### Information supplied:
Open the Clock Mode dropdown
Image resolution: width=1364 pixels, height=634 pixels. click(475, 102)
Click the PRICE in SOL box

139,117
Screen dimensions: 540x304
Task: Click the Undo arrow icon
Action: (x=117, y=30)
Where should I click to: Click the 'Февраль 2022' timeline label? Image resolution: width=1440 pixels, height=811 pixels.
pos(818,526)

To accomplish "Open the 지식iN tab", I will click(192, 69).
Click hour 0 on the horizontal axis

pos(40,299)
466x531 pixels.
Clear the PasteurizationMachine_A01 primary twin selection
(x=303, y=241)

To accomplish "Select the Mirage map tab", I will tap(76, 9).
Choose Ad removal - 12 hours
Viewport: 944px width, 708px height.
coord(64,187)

### Work to be completed:
Beginning at the line that contains "Where should I" and continuing through the last of the items, arrange those lines as a Markdown table with two columns, n for the row number and Line for the line itself, leaving out blank lines.

### Completed task:
| n | Line |
|---|---|
| 1 | Where should I click to: Click the 'Февраль 2022' timeline label? Image resolution: width=1440 pixels, height=811 pixels. |
| 2 | pos(818,526) |
| 3 | To accomplish "Open the 지식iN tab", I will click(192, 69). |
| 4 | Click hour 0 on the horizontal axis |
| 5 | pos(40,299) |
| 6 | 466x531 pixels. |
| 7 | Clear the PasteurizationMachine_A01 primary twin selection |
| 8 | (x=303, y=241) |
| 9 | To accomplish "Select the Mirage map tab", I will tap(76, 9). |
| 10 | Choose Ad removal - 12 hours |
| 11 | Viewport: 944px width, 708px height. |
| 12 | coord(64,187) |